What is a LTIP?

Long-term incentive plans (or LTIPS) include various remuneration or reward systems for staff, typically senior managers or executives in your business.

If you want to attract top talent and preserve personal investment in your business success, offering an LTIP can be a powerful part of the package.

There isn’t a prescribed form your LTIP has to take, but usually, the employee needs to hit targets or achieve pre-agreed upon goals to earn their bonus.

In essence, if your management team increases the value of your shares, an LTIP recompenses them, usually after three to five trading years.

Options for creating an LTIP reward system

Most LTIPs run for three to five years, so they’re designed to stimulate ongoing progress rather than offer an immediate perk for a good month of work.

You also don’t need to honour the total amount at once, and it doesn’t need to be a cash value.

Some of the popular options for LTIPS include:

  • Restricted stock
  • Employee stock options
  • Performance shares

As you can see, these reward staff with shares in the business, not a payment bonus, so you might need to look at how to value a company UK before assessing the value of the LTIP you’re offering.

Restricted stock LTIPs

Our first option means that the employee receives company ownership shares. Those shares carry restrictions and can’t be sold.

Your staff member might receive a promissory agreement that they will be issued a set number of shares at a specific date, but they won’t have voting rights until the share transfer.

Restricted stock awards are similar but mean that the shares transfer straight away, so your employee becomes a shareholder with the right to vote.

Employee stock option LTIPS

Next, you might look at offering employee stock options.

This sort of LTIP is best where your contracts provide a 6-month non-compete clause UK since the employee will have the right to buy shares at a fixed date for a set price.

If the company shares have gained value since, the individual can take up the option, buy the shares, and decide whether to sell them for a profit.

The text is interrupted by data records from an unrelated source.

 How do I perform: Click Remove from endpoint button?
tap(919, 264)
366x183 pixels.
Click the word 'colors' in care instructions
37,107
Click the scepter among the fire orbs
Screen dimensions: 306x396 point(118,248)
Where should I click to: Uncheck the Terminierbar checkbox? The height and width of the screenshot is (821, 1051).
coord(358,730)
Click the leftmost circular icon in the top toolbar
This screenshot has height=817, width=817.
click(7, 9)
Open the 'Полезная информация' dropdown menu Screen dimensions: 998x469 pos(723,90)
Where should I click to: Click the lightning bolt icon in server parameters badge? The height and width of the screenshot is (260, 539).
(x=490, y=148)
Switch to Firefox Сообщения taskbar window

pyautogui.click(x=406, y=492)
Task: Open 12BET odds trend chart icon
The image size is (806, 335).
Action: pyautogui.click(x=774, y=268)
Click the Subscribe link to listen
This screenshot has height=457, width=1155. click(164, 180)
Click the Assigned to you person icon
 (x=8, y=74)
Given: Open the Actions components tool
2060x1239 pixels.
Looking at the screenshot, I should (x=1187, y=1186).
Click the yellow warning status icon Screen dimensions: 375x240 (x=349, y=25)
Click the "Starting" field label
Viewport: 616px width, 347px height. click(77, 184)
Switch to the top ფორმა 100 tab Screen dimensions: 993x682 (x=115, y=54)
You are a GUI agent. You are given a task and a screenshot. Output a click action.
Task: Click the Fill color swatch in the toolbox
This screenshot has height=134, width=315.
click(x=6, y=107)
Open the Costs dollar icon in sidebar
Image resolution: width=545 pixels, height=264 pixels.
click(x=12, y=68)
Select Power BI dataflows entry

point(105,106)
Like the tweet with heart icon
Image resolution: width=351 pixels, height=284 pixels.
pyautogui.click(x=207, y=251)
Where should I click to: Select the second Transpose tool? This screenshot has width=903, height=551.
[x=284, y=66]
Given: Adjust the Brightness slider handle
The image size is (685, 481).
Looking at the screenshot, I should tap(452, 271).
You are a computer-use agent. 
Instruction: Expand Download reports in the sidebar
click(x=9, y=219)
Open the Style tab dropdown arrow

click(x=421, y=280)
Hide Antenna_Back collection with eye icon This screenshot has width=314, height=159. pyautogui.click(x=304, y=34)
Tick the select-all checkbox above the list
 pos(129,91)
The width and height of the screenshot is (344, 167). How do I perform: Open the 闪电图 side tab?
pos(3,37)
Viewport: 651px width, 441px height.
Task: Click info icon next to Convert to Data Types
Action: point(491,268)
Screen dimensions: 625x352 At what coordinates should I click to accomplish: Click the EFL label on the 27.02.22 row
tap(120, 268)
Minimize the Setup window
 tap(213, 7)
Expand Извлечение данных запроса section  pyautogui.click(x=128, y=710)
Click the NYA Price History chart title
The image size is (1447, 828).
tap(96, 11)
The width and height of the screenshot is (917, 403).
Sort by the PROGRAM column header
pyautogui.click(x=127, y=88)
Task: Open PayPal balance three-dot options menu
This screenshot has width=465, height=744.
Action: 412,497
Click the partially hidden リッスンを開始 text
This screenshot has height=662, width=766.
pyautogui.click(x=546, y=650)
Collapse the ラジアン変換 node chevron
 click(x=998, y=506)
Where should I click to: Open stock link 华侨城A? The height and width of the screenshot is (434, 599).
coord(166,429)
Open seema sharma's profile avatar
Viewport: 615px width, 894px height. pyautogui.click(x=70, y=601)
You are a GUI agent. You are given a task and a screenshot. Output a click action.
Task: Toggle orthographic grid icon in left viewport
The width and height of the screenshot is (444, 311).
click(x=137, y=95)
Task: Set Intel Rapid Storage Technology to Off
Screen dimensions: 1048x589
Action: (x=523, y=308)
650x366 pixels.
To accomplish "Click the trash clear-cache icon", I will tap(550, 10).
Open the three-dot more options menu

Non-compete contracts are essential here since there is a risk that an ex-employee with stock options could potentially impede your share value.

Staff with employee stock options may only be able to buy the shares if they remain on your payroll, so it’s wise to be cautious about the wording of the LTIP agreement.

Performance shares

The third form of LTIP involves performance shares. It is perhaps the most common way to leverage an incentives package to drive more significant growth.

In this scenario, your employee is allocated company shares, depending on whether they hit the performance criteria you’ve agreed on.

Performance share LTIPs are a great way to align managers and shareholders to a common goal, all with the overall aim of improving the value of the business.

Setting up the right LTIP for your start-up business

LTIPs are valuable ways to retain skilled managers, particularly for small start-ups that usually don’t have the capital to offer sizable salaries.

They might be one element of a total compensation package and it’s crucial to evaluate the best ways to incentivise managers to achieve the results you want.

An LTIP could be a viable option for your business if you’re looking for long-term progress. It can be a seamless way to connect employee compensation with the company’s success.